=== Record excerpts ===

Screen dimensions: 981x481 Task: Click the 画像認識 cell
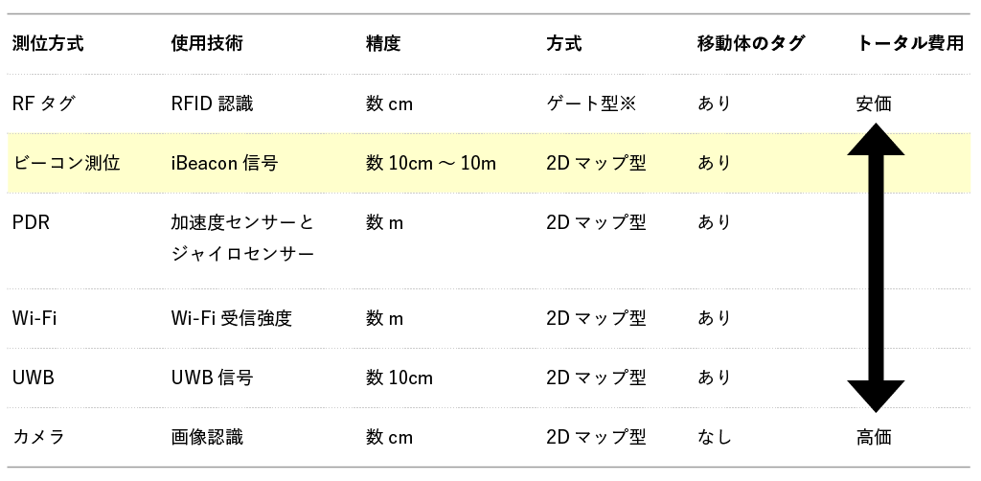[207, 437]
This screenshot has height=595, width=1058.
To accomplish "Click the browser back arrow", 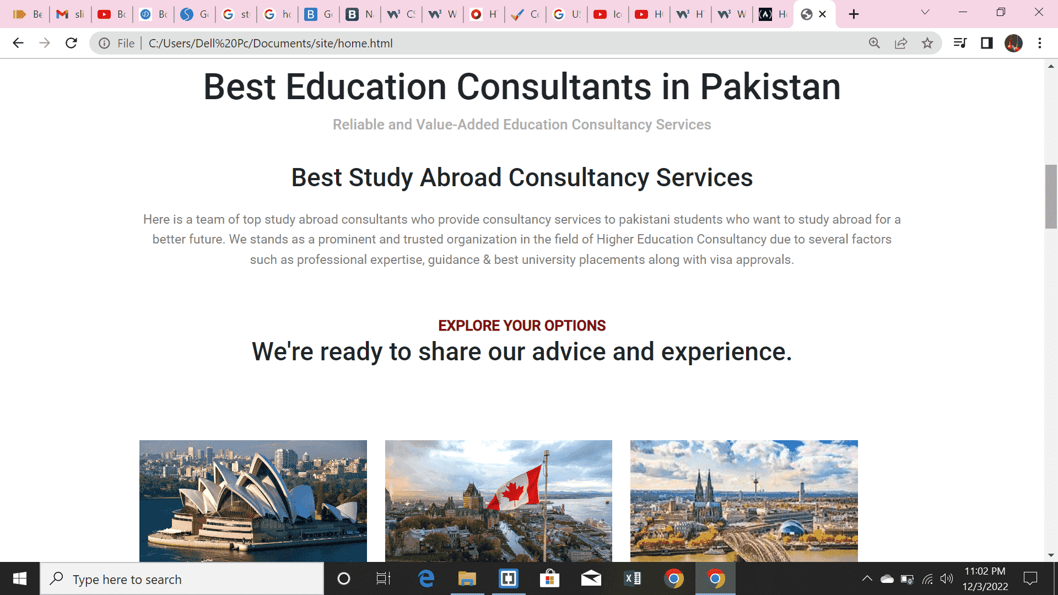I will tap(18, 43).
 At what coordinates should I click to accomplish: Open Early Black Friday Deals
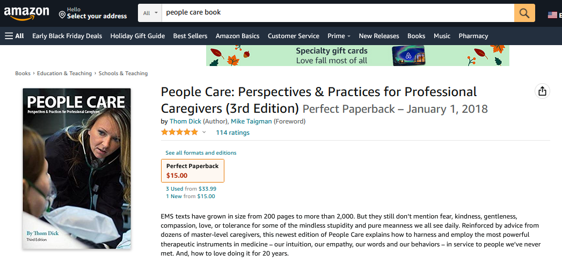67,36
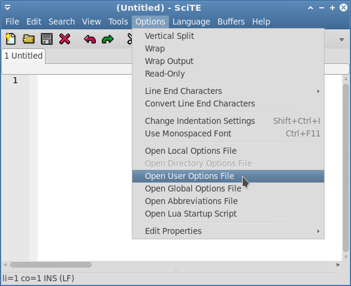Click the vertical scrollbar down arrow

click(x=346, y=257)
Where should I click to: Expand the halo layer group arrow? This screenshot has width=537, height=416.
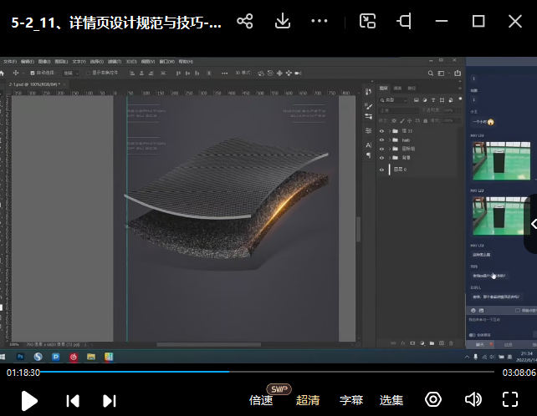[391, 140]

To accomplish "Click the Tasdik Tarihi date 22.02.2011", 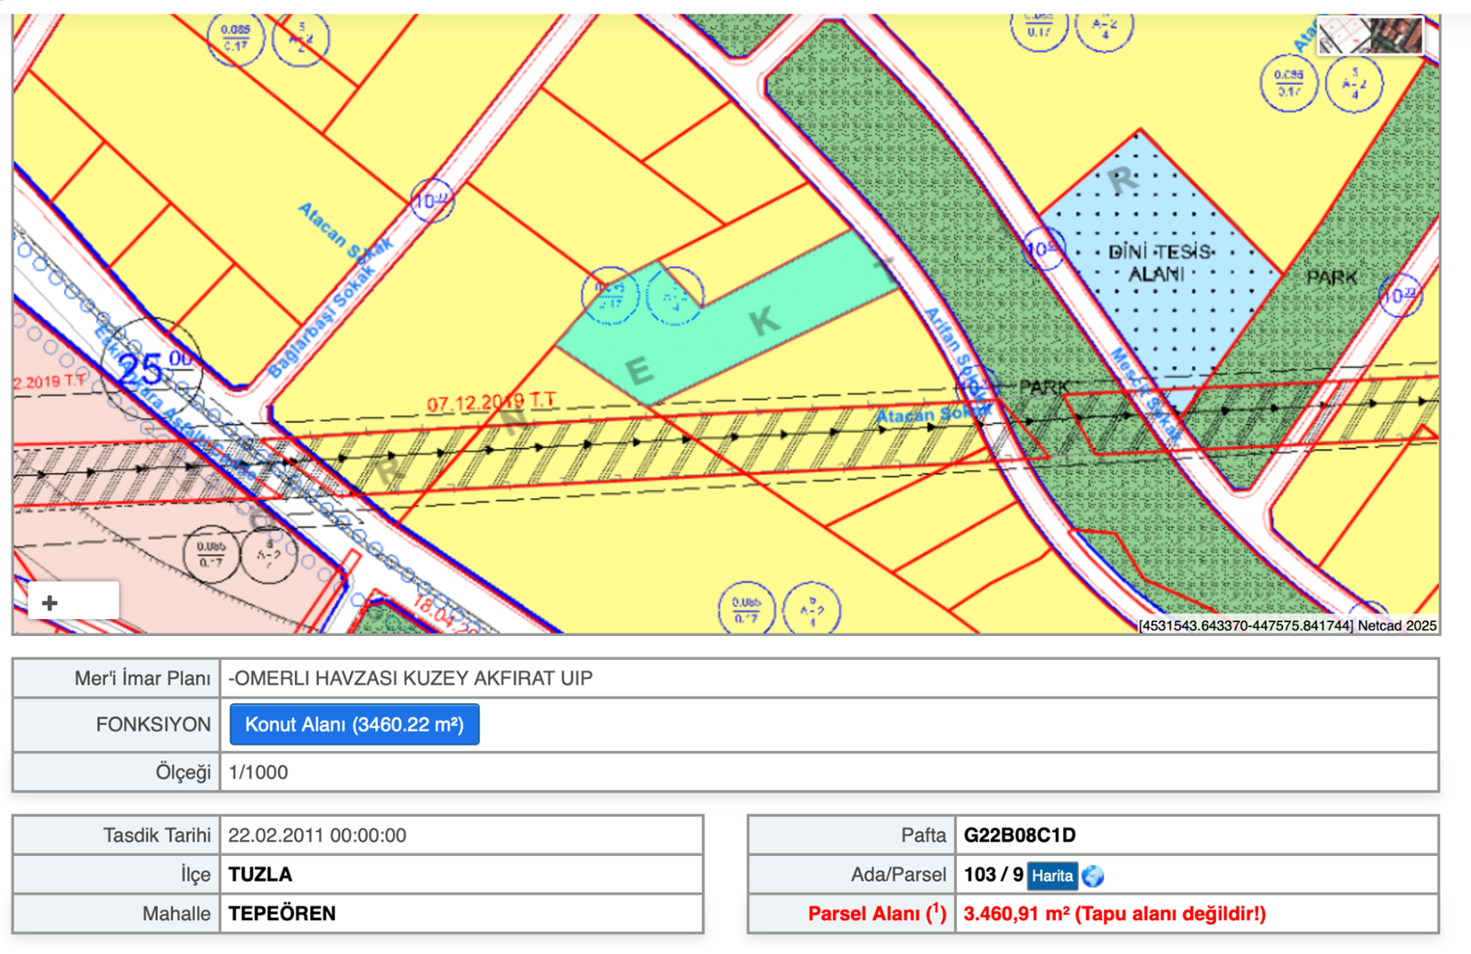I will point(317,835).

===
=== Record excerpts ===

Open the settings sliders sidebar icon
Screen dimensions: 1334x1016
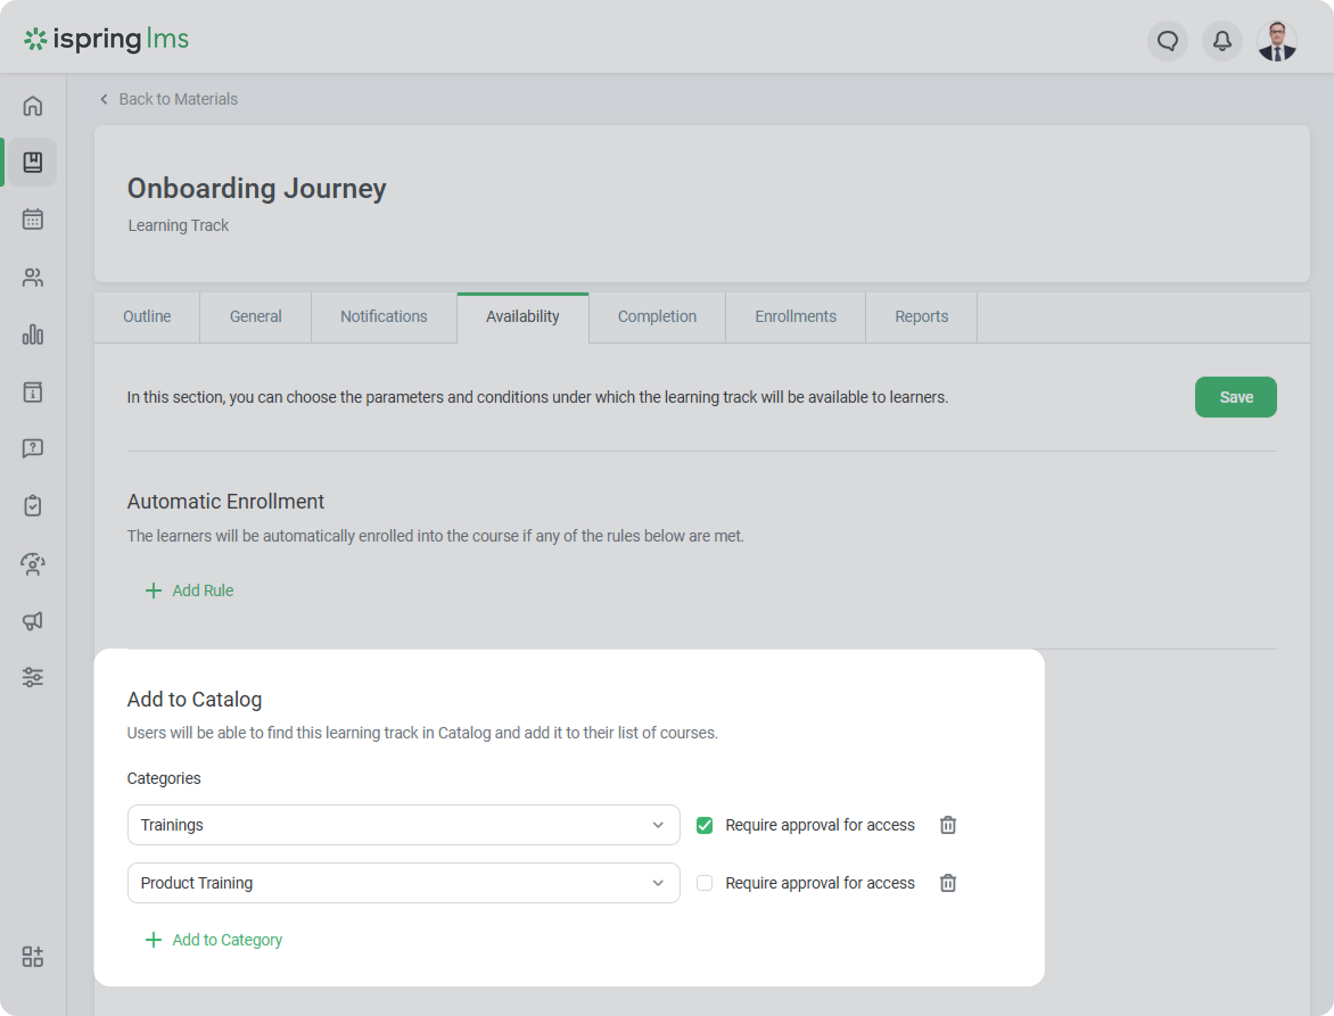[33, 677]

===

-- Set exercise --
Show each line of the data above that contains the word "should", counting only matches with the same uppercase and lowercase letters.

-- Result --
 At what coordinates should I click to accomplish: Open Early Black Friday Deals
Where should I click to: Expand the halo layer group arrow? This screenshot has width=537, height=416.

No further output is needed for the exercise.